Von Josef Schnelle | 07.07.2012
    "Morgen."
    "Morjen."
    "So Herr Tiedgen, jetzt kommt ihr Besuch. Jetzt spielen Sie mal nicht den Überraschten. Wir haben doch alles besprochen. Die 23 ist noch nicht fertig, obwohl es der Maler versprochen hat. Dann müssen wir eben mal ein bisschen zusammenrücken. Außerdem ist es ja nur vorübergehend."
    "In meinem Alter ist alles vorübergehend."
    "Nicht immer so pessimistisch Herr Tietjen. Etwas Abwechslung tut immer gut."

    Schwester Amelie hat den Kommandoton schon gut drauf mit dem das Seniorenheim "Abendstern" geführt wird. Doch bei Herrn Tiedgen beißt sie auf Granit. Neue Zimmergefährten, Lesenachmittage und Bewegungstherapie sind ihm ein Graus. Aber daraus besteht im Wesentlichen der routiniert ablaufende Alltag des letzten Domizils von zwei Dutzend rüstigen Rentnern. Bei einem eigentlich verbotenen nächtlichen Ausflug macht er eine bestürzende Entdeckung, bei der ihm eine Waffe in die Hände fällt. Außerdem begegnet er Annegret, die eben erst ins Heim abgeschoben worden ist. Noch kommt ihr Sohn mit einem schlechten Gewissen immer Mal wieder vorbei und preist seiner immer noch attraktiven Mutter die Vorzüge des Altenheims an.
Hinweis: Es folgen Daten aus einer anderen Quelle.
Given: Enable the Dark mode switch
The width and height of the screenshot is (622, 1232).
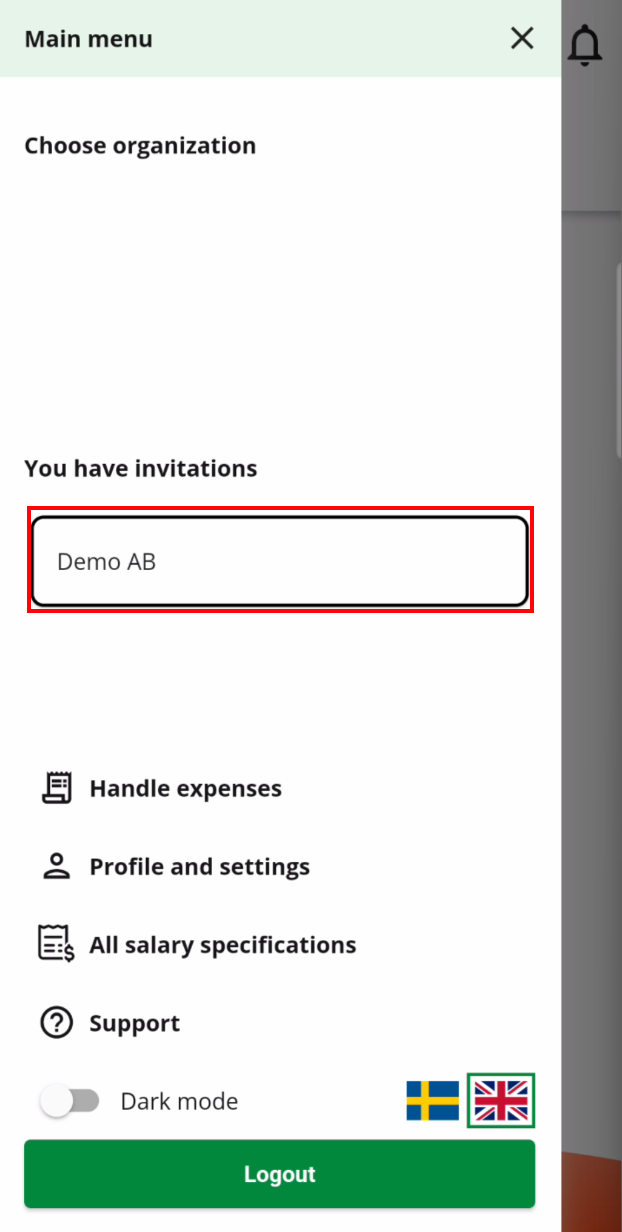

    "Du Mama –ihr macht übermorgen einen Rundflug."
    "Ach, das hätt' ich nicht gedacht, dass ich so schnell in den Himmel komm."
    "Ach Mutter, jetzt hör mal auf. Das ist doch wirklich wie im Paradies."
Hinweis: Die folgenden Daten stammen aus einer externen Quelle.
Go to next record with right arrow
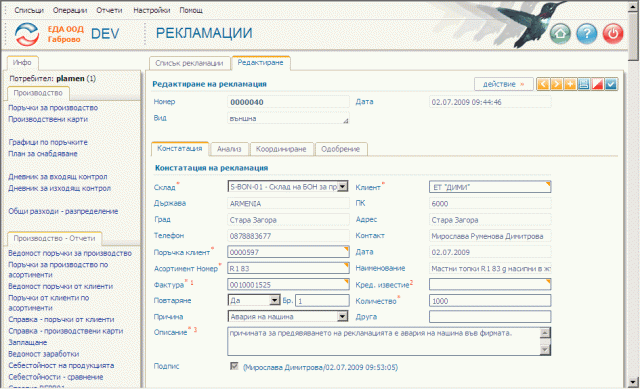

    Der Rundflug in einer historischen JU52 bringt mehr als den geplanten frischen Wind in den Alltag der Senioren. Tiedgen plant nämlich etwas Unerhörtes. Er will noch einmal das Meer sehen. Kaum ist die Maschine über den Wolken, täuscht er technisches Interesse vor, um ins Cockpit zu gelangen und zieht die Waffe. Er muss aber auch seine Mitreisenden noch überzeugen bei dieser "Kleinen Flucht" mitzumachen. Unter dem Dröhnen der alten Propellermotoren weiß er sie jedoch zu überzeugen.
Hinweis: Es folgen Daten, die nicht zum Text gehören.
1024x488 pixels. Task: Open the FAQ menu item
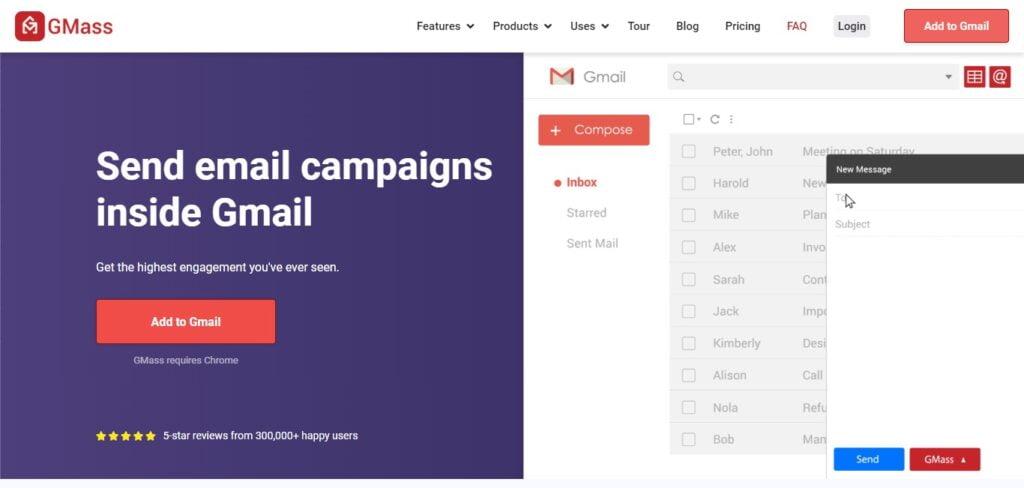797,26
    "Das ist – Das ist – Eine – Eine – Flugzeugentführung."

    Aber erst die bisher unerfüllte kriminelle Energie von Herrn Tiedgen, der damit außerdem Annegret Simon imponieren möchte, macht das Fluchtprojekt so richtig spannend. Das Benzin reicht natürlich nicht weit. Ein bisschen Unterstützung durch die verdutzten Rundflugpiloten ist auch nötig und gerade in Wien sind noch manche Schwierigkeiten zu überwinden. Doch nicht einmal zwölf Stunden nach dem sie das Altersheim verlassen haben, stehen die Helden dieser Geschichte dann schließlich sichtlich gerührt am griechischen Strand.

    Eine solche Heldentat hätten sie sich selbst nicht mehr zugetraut. Alle haben etwas dazu gelernt, sogar Betreuungsschwester Amelie, die gar nicht so freiwillig mitgekommen war auf diesen seltsamen Trip in die Sonne. Eine vertrackte Komödie mit einer gar nicht so alten und ziemlich lebendigen Starbesetzung. Wie anders könnte man die Endlichkeit des Lebens besser begreifen, als mit den Füßen im Meer. Und so geschehen allerlei Wendungen im Leben der Senioren, die sich schon an das Altersheimeinerlei gewöhnt hatten.

    Mit leichter Hand hat Regisseur Bernd Böhlich eine kluge Komödie gedreht, die auch vor Klamauk nicht zurückschreckt. Für den ist vor allen Dingen Meistermime Otto Sander zuständig. Sollte der heute 71-Jährige einmal in ein Seniorenheim geraten, ist ihm jeder Coup zuzutrauen. Am Leipziger Hauptbahnhof hat der Verleih zum Start des Films zwei große Werbetransparente anbringen lassen, die die Front beherrschen. Auf der linken Seite präsentiert sich ein verschmitzt lächelnder Otto Sander, der dem Engel Cassiel aus Wim Wenders "Der Himmel über Berlin" von 1987 doch immer noch sehr ähnelt. Auf der rechten Seite ihm zugewandt ist Angelika Domröse zu sehen, die Titelheldin des DDR-Kultfilms "Die Legende von Paul und Paula" von Heiner Carow.

    In "Bis zum Horizont dann links" spielt sie die fantasievolle und patente Annegret. Auch ein Aspekt des Films: Schauspielikone West trifft auf Schauspielikone Ost. Eine späte Hommage an zwei deutsche Filmtraditionen – an die Filme der Defa, deren Tonfall im Film durchaus zu entdecken ist und an den westdeutschen Autorenfilm als Gegenkultur. Regisseur Bernd Böhlich ist übrigens Absolvent der Filmhochschule Potsdam Babelsberg. Diplomjahrgang 1982 - vor der Wende.